Il était tout trouvé d’associer les deux, puisque les moines aux XVIe et XVIIe siècles (ici des bénédictins de la communauté mauriste) créaient toujours proches de leur lieu de culte des jardins répondant aux sept obligations de leur apostolat : se nourrir avec fruits et légumes grâce à un potager et un verger, fleurir la Vierge avec des parcelles florales, se soigner avec des plantes médicinales, avoir du vin de messe avec des pieds de vigne, assaisonner avec des plantes aromatiques, etc.
Dans sa toute proche propriété de Croisset, Flaubert est venu souvent ici se ressourcer, partager des repas entre gastronomes et même arboriser les lieux avec son amie George Sand. C’est d’ailleurs dans son repaire du Croisset que Flaubert a écrit son œuvre magistrale, Madame Bovary. Publiée en 1856, cette étude des mœurs provinciales révolutionne la littérature par son audace et l’héroïne, Emma, de narrer sa vie dans un bourg normand « à huit lieues de Rouen ».
C’est grâce à une gravure du XVIe siècle et à une illustration colorée du XVIIIe siècle que les jardins ont pu être reconstitués. Ils sont l’œuvre de Michel Racine, architecte, directeur de formation à l’école du paysage de Versailles et initiateur de l’ouverture au public du potager du roi. À ses côtés, Béatrice Saurel, une paysagiste, arboriste et chromothérapeute.
Classés au titre du label « jardins remarquables », ces jardins fort bien entretenus montent jusqu’à la « maison des vents », une « fabrique » propice à la méditation ou à l’astronomie. Du lieu, on admire un panorama superbe, transformant l’ensemble en un jardin de panoramas, de points de vue sur la campagne environnante, la lointaine Seine dans ses boucles.
Sur le côté droit quand on regarde le village dans le fond de la vallée, la petite chapelle accueille l’œuvre de l’artiste-botaniste, Pascal Levaillant.

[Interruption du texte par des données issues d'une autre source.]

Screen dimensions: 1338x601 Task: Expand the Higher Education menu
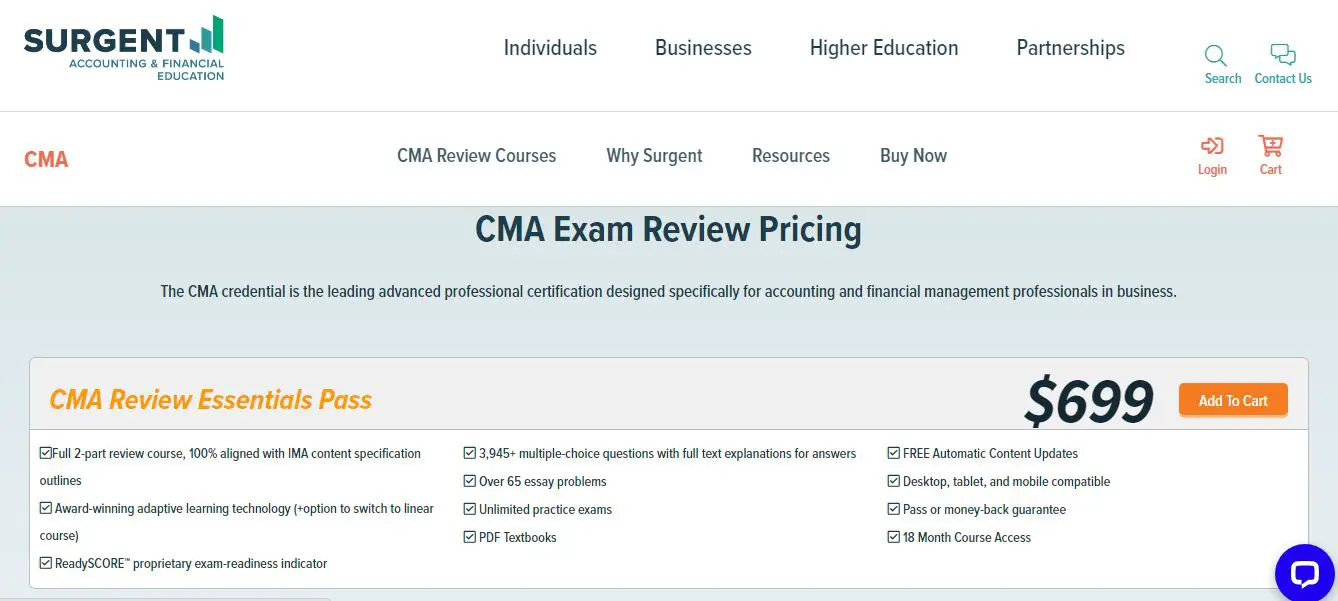[x=884, y=48]
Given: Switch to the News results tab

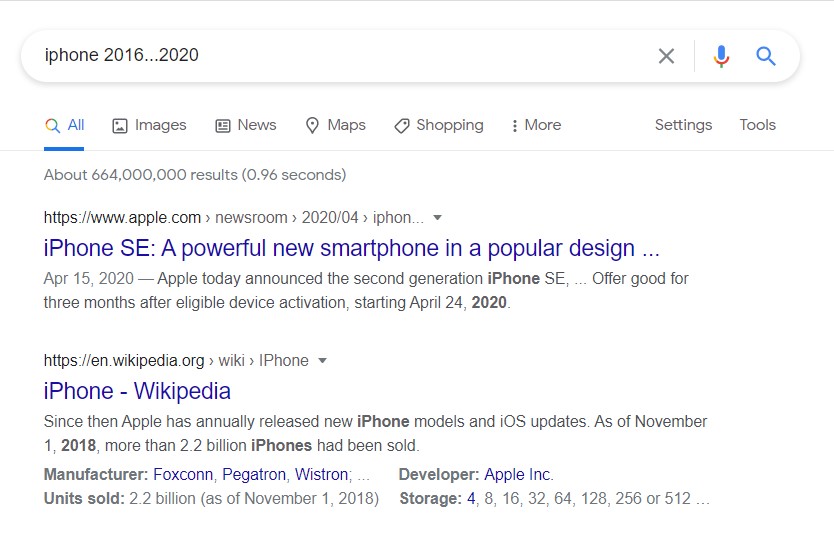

Au plafond et comme un objet d’art en trois dimensions, un panneau avec des boîtes de Petri en verre renfermant des graines, des fleurs qui ont été traitées de manière à garder leur naturalité, leur fraîcheur et surtout leur couleur d’origine. Chaque élément, de l’avoine au lichen, en passant par le thym ou la marjolaine, est décortiqué, dépoussiéré en vue de créer un herbier ultra vivant et coloré.
Cet herbier contemporain délicieux est une vraie merveille de luminosité, d’éclat, de gaieté. Plus loin, dans les carrés entre de fins panneaux de bois, des bouteilles en verre au culot découpé contiennent des aromates de toutes sortes qui ont été séchés : une idée plus basée sur l’olfaction, néanmoins un peu défaillante car les plants, une fois séchés, perdent beaucoup en saveurs.
• Abbaye Saint-Georges de Boscherville, 12 route de l’abbaye, 76840 Saint-Martin-de-Boscherville. Tél. : 02 35 32 10 82.